Mit der Hilfe von Transplantationsexperimenten in Mäusen konnte Dr. Andreas Beilhack gemeinsam mit Kollegen an der Universität Stanford, USA, den sehr dynamischen Krankheitsprozess der akuten GVHD untersuchen. Um dies zu bewerkstelligen schleuste er, gemeinsam mit einem Kollegen der Stanford Universität, Mäusen ein Gen eines Glühwürmchens (Photinus Pyralis) ein. Von diesen Mäusen wurden dann leuchtende Zellen in nicht-leuchtende Mäuse als Stammzellempfänger transplantiert. Dadurch waren die Wissenschaftler in der Lage, in lebenden Mäusen die anatomisch und zeitlich in Phasen verlaufende akute GVHD mit Hilfe einer sehr lichtempfindlichen Kamera genau zu charakterisieren. Eine wichtige Beobachtung war, dass die ersten klinischen Symptome einer Abstoßungsreaktion erst lange nachdem der gesamte Krankheitsprozess einer GVHD sich entfalten konnte, auftreten. Eine weitere wichtige Beobachtung war, dass die GVHD ausschließlich in den lymphatischen Organen (Lymphknoten, Milz) beginnt, daraufhin die Immunzellen über die Blutbahn schlagartig auswandern und gezielt in den Darm, die Leber und die Haut einwandern. Dort äußert sich die lebensbedrohliche Abstoßungsreaktion erst zeitlich versetzt, nämlich dann, wenn diese Immunzellen bereits den Großteil der Organe zerstört haben.

Wie kommen die Immunzellen, die diese Abstoßungsreaktion verursachen, in diese Organe, um so eine massive Zerstörung auszulösen? Dr. Beilhack und seine Kollegen stellten fest, dass diese aggressiven Immunzellen bestimmte Rezeptoren an der Oberfläche bilden müssen, um von den lymphatischen Organen über die Blutbahn in den Darm, die Leber oder die Haut zu gelangen.
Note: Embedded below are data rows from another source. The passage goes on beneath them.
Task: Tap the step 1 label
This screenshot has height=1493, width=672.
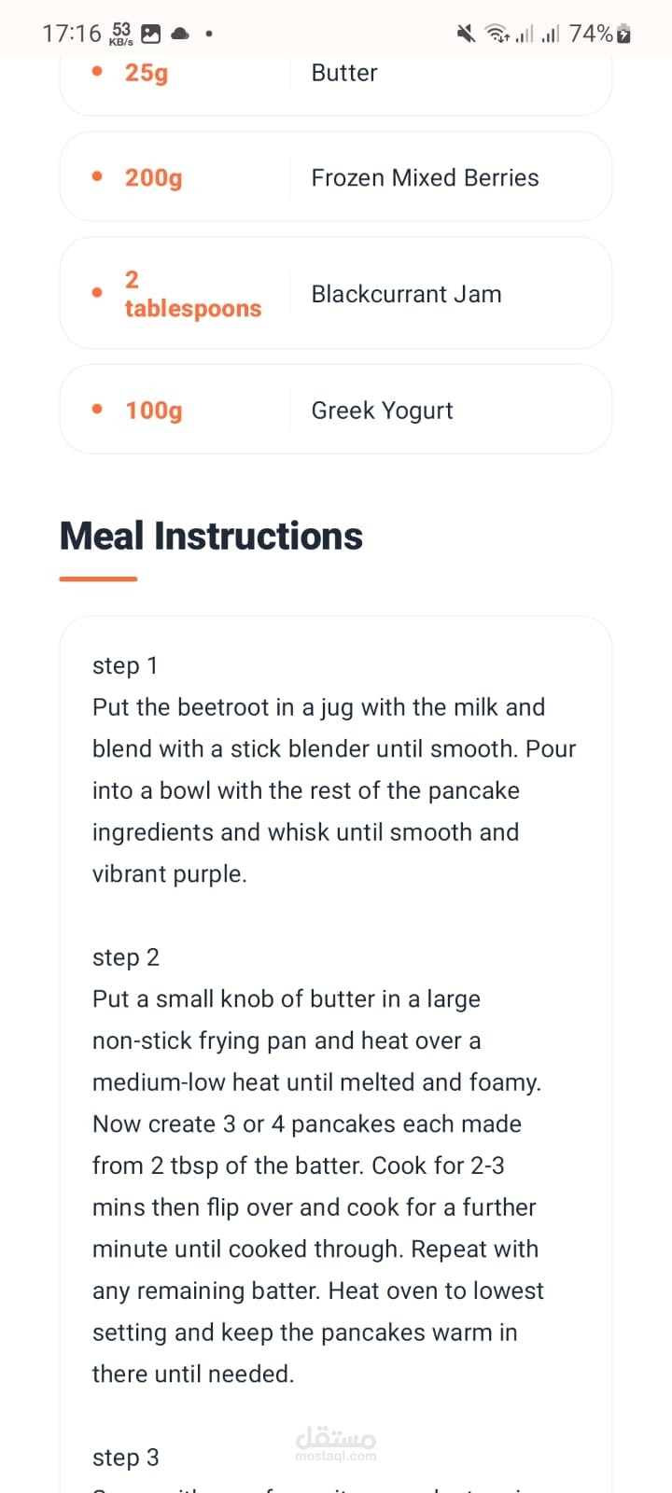Action: pos(125,665)
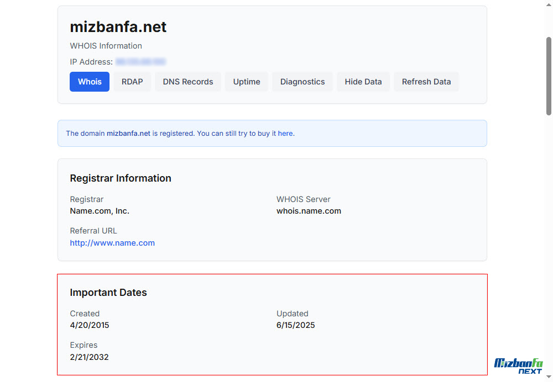
Task: Select the Whois tab
Action: 90,82
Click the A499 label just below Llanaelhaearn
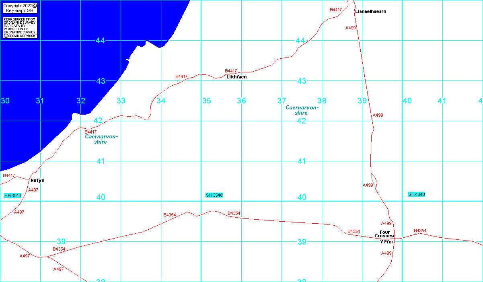Screen dimensions: 483x282 (351, 28)
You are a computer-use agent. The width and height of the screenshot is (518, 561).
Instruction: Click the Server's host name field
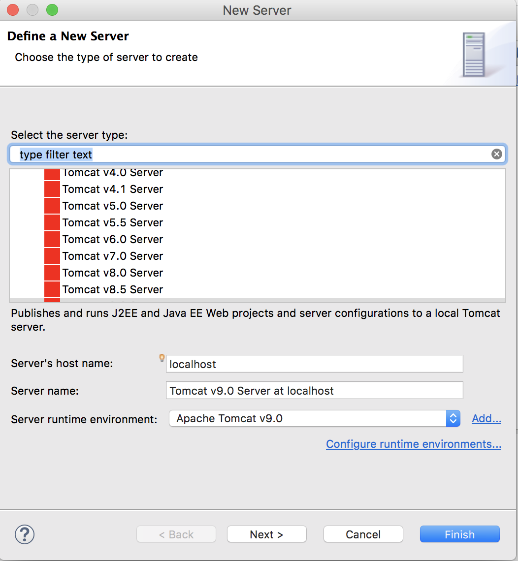point(314,363)

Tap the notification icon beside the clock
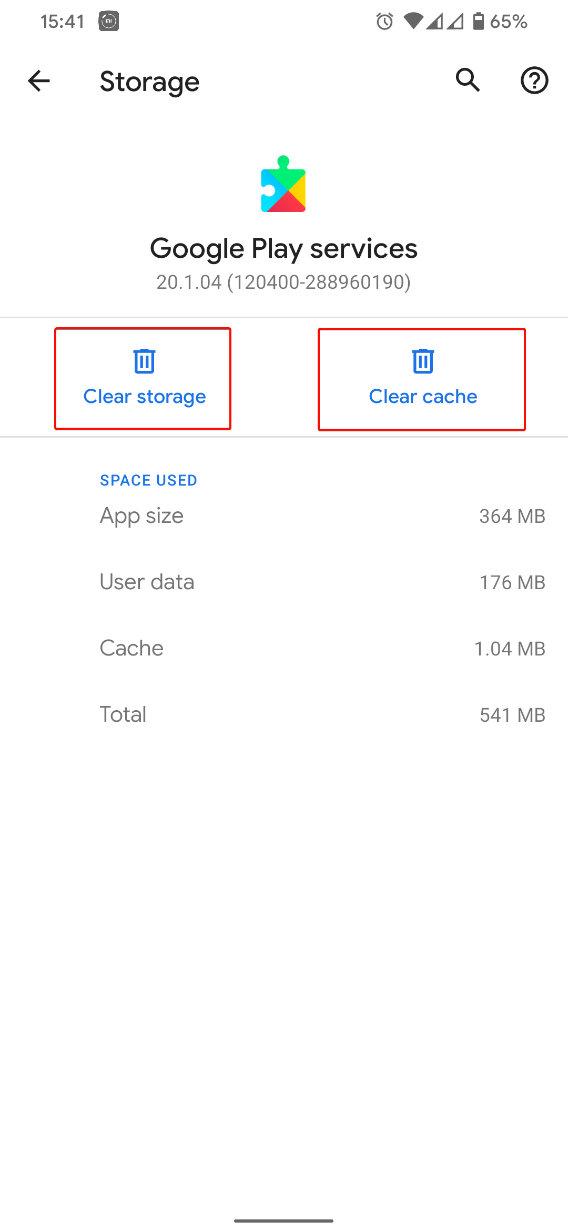click(108, 22)
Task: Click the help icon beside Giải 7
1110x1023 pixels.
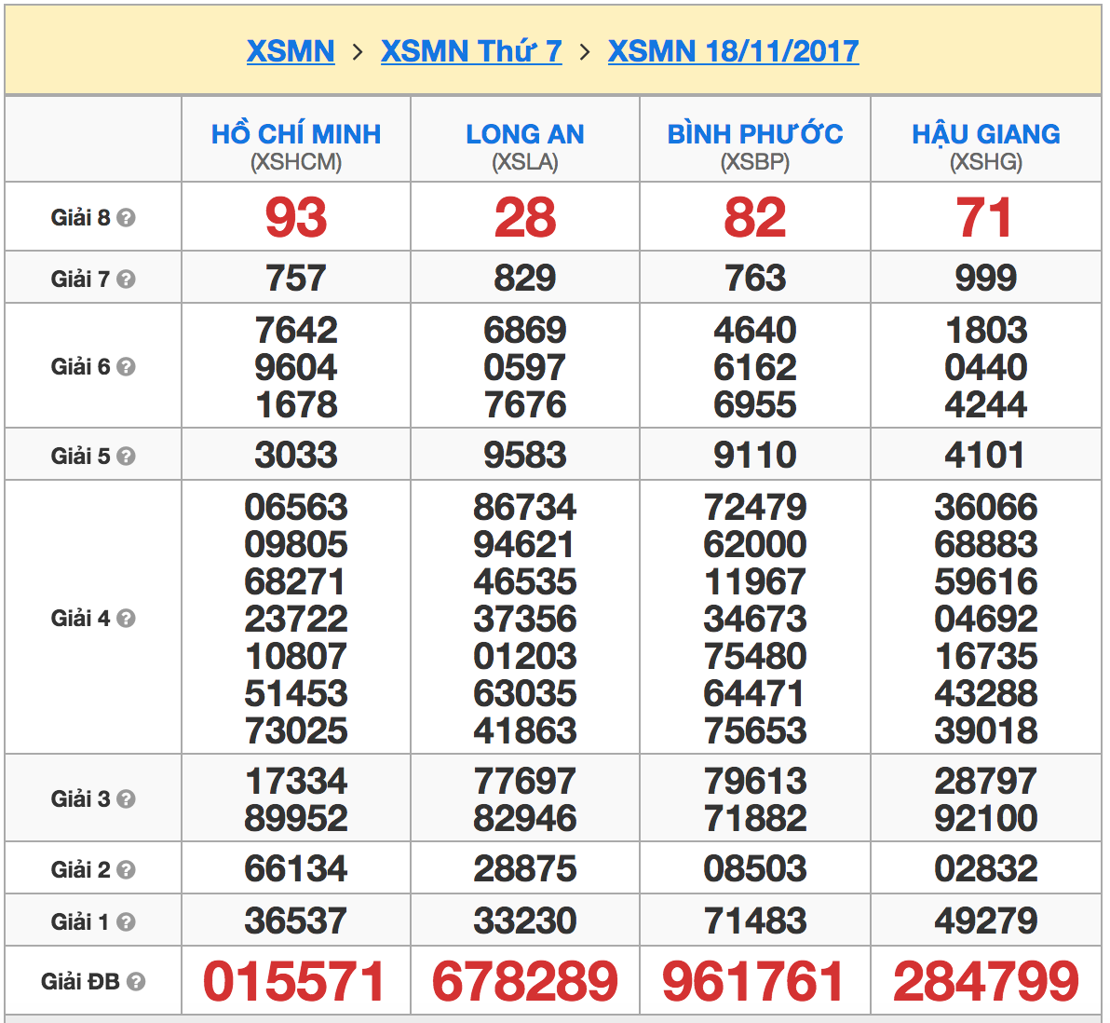Action: pos(127,280)
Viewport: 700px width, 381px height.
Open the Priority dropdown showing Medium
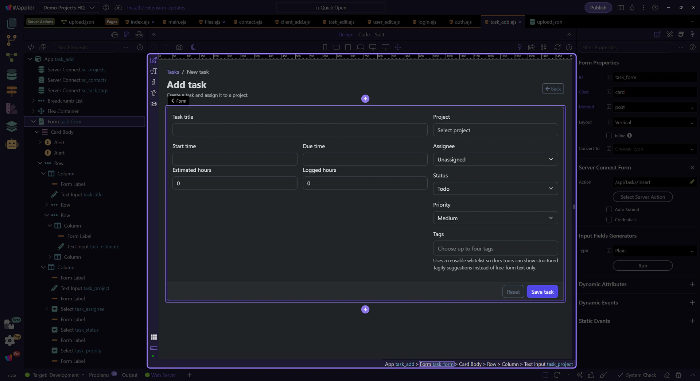pyautogui.click(x=495, y=218)
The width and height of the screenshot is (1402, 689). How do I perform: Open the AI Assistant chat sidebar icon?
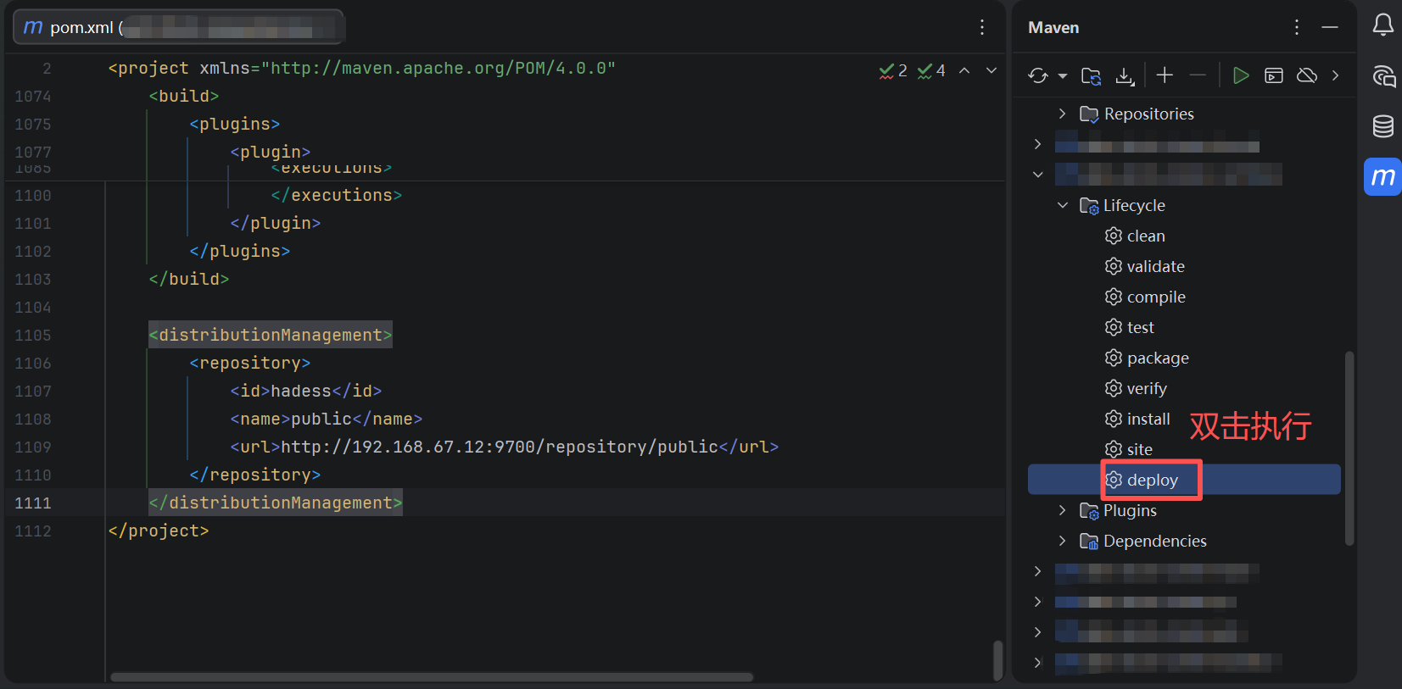click(x=1382, y=76)
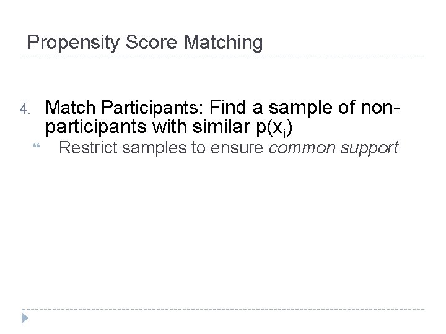The image size is (446, 334).
Task: Click the list number 4 marker
Action: coord(24,110)
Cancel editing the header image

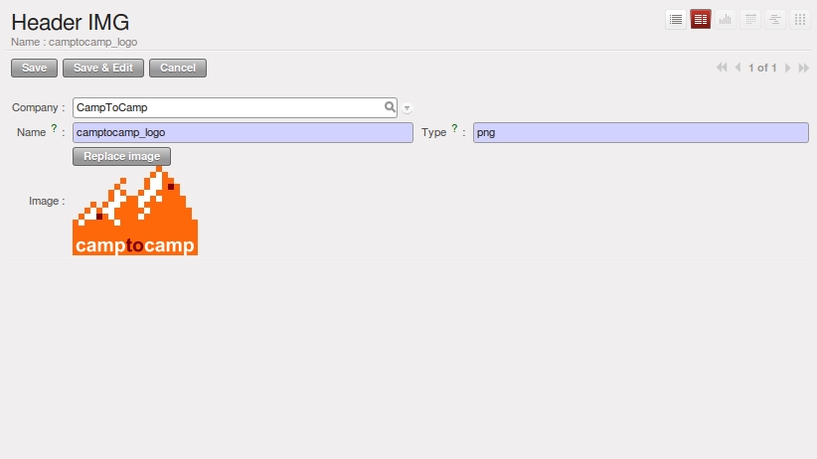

Nun soll durch die Arbeitsgruppe von Dr. Beilhack an der Universität Würzburg, in Zusammenarbeit mit Prof. Hermann Einsele und Prof. Paul-Gerhardt Schlegel, die Leiter des Stammzelltransplantationszentrums für Erwachsene und Kinder, in Transplantationspatienten ein Bluttest entwickelt werden, in dem diese Zellen anhand ihres Rezeptorprofils bereits Tage oder vielleicht sogar Wochen vor dem Auftreten der akuten GVHD nachgewiesen werden. Ist dieser Test erfolgreich, könnte die Therapie einer Abstoßungsreaktion viel gezielter eingesetzt werden. Bildlich gesprochen: Gelänge es unter vielen Zügen, den mit dem gefährlichen Ladegut rechtzeitig ausfindig zu machen, würde dies genügend Zeit geben, schon rechtzeitig den Zug vor dem Verlassen des Bahnhofs aufzuhalten. Es wäre dann nicht mehr nötig, wie bisher, als Sicherheitsvorkehrung alle Züge mit angehaltener Bremse losfahren zu lassen, bzw. zu versuchen, bei einem ICE in voller Fahrt die Notbremse zu ziehen.

Würde es uns gelingen, die GVHD rechtzeitig und gezielt zu verhindern, dann steht einer breiteren Anwendung der Stammzelltransplantation nichts mehr im Wege. Man denke da an eine Stammzelltransplantation für Patienten mit anderen Krebserkrankungen. Oder man könnte vielleicht sogar in Patienten mit Autoimmunerkrankungen oder mit chronischen Infektionen, durch den Austausch des körpereigenen Abwehrsystems durch Immunzellen von gesunden Infektions-resistenten Spendern, ein neues und effektiveres Immunsystem wiederaufbauen.